▸ Problem details
Find each line of the material below that contains the string "Image" with the same capitalization, and copy those lines.

(Dataset records)
------------

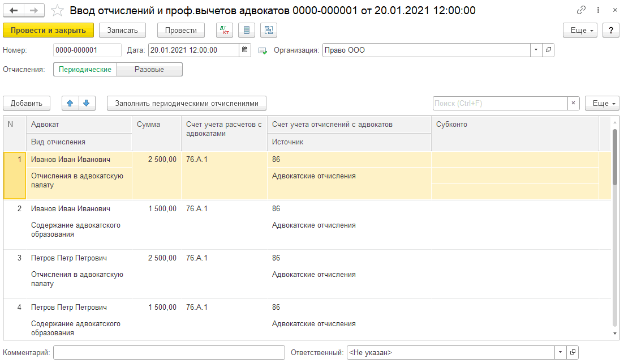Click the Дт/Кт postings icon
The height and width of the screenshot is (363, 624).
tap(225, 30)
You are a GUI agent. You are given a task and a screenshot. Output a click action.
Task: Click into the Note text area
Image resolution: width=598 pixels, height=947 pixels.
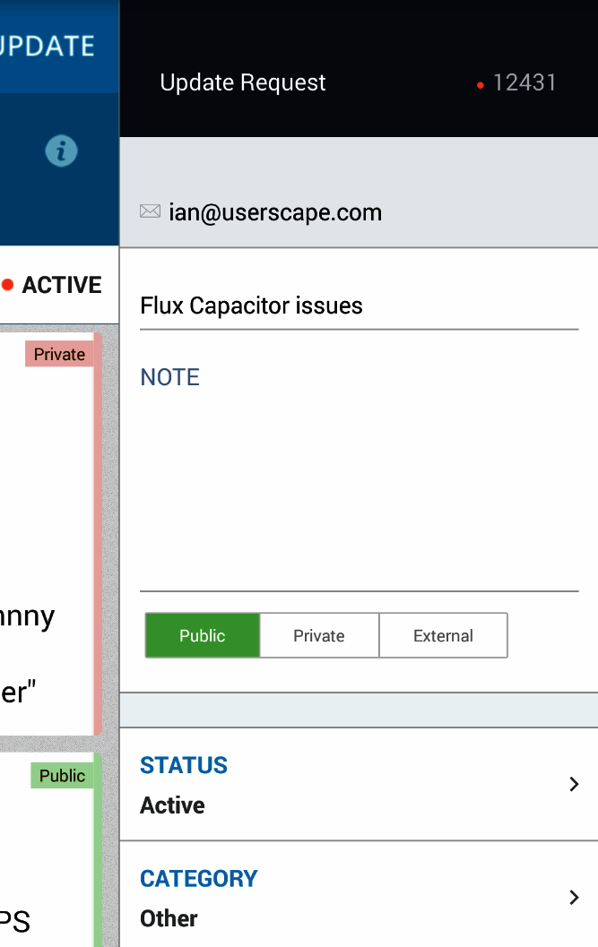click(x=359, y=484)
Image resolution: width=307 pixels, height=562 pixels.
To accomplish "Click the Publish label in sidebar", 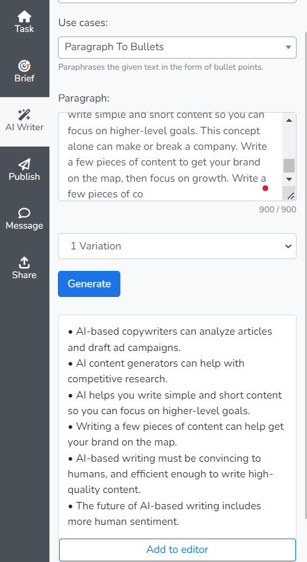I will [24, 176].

------------

▸ The answer
Image resolution: width=598 pixels, height=947 pixels.
Image resolution: width=307 pixels, height=562 pixels.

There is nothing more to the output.